▸ **WHAT TO DO**:
Copy out the stretch from the line that contains "At what coordinates" through the line that contains "Image resolution: width=1024", with both ends included, and leave the pictures out.

▸ **RECORD EXCERPTS**:
......

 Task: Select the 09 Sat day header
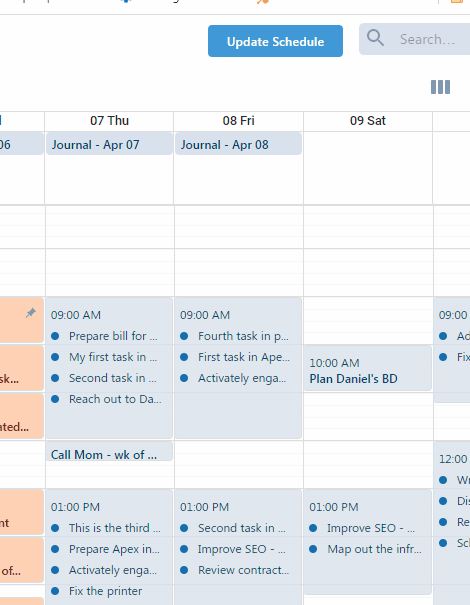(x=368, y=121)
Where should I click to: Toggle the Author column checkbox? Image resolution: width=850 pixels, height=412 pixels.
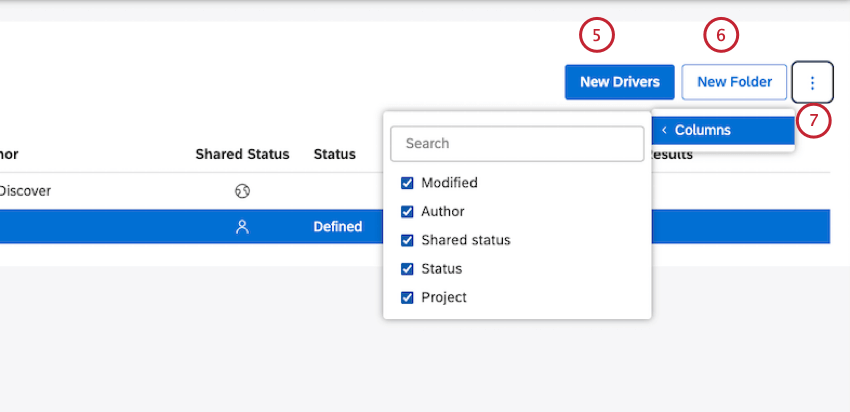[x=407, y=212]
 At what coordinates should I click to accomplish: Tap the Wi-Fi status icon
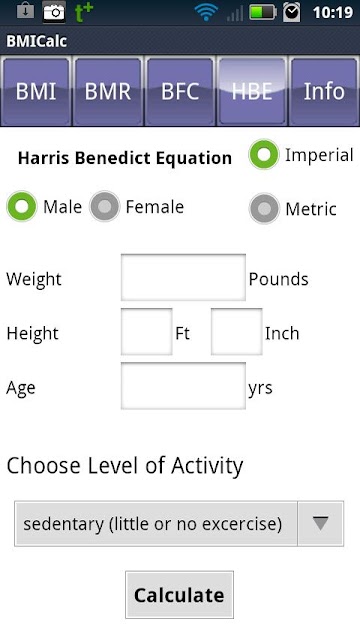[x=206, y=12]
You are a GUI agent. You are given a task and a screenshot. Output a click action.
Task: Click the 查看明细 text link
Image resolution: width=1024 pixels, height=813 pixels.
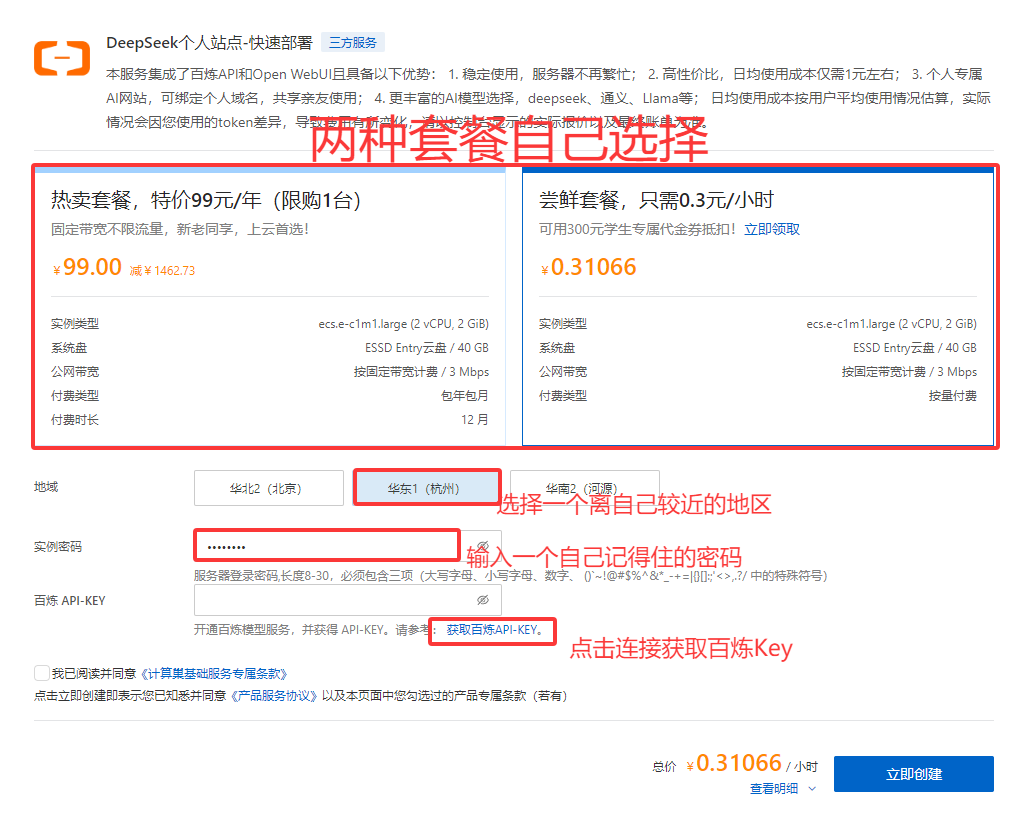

......

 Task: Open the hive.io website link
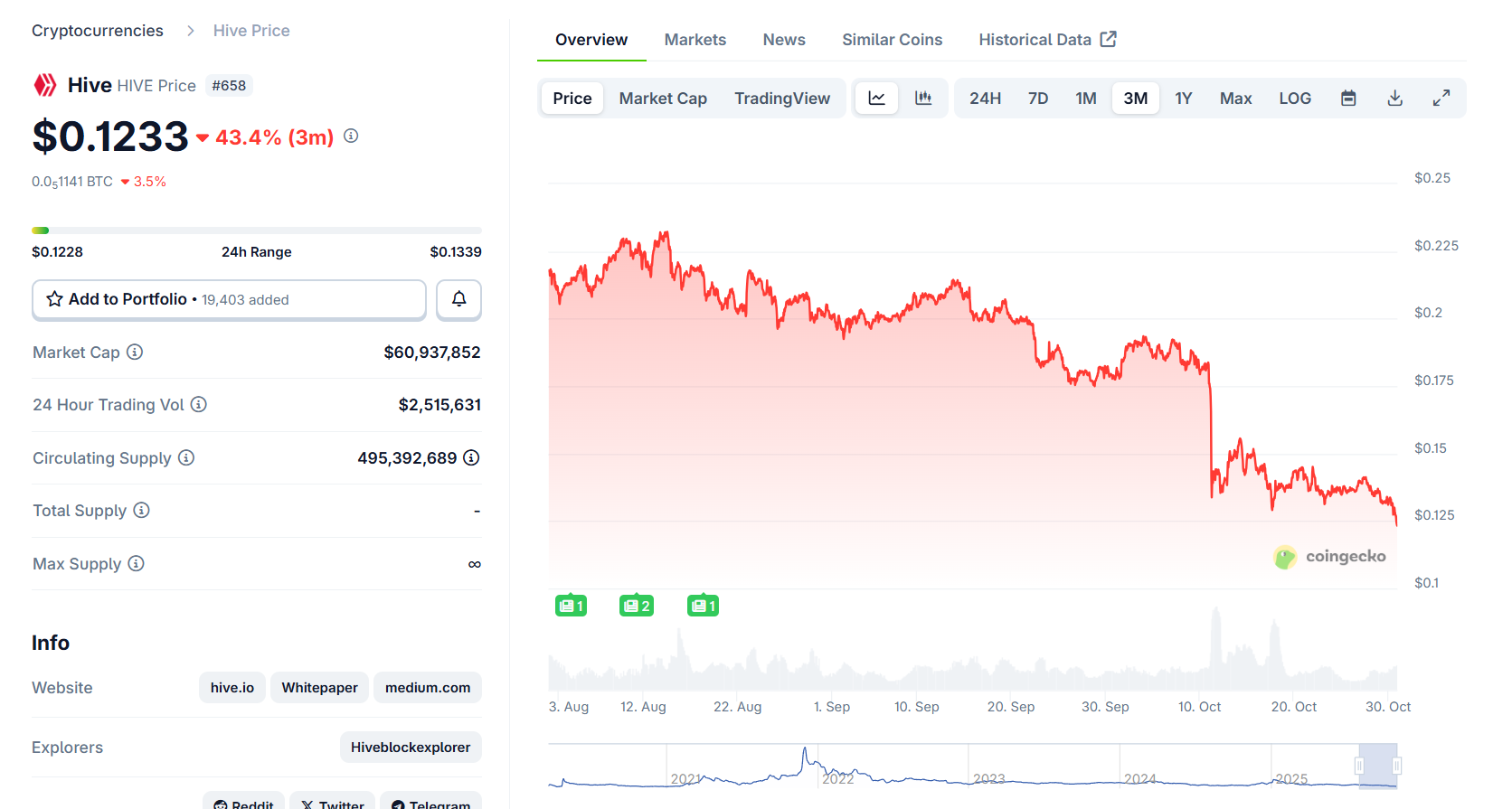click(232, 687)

......

▸ **FINAL ANSWER**:
 At what coordinates should I click to accomplish: Tap the Wi-Fi status icon
[x=206, y=12]
You are a GUI agent. You are given a task and a screenshot. Output a click action.
Task: Click the 查看明细 text link
Image resolution: width=1024 pixels, height=813 pixels.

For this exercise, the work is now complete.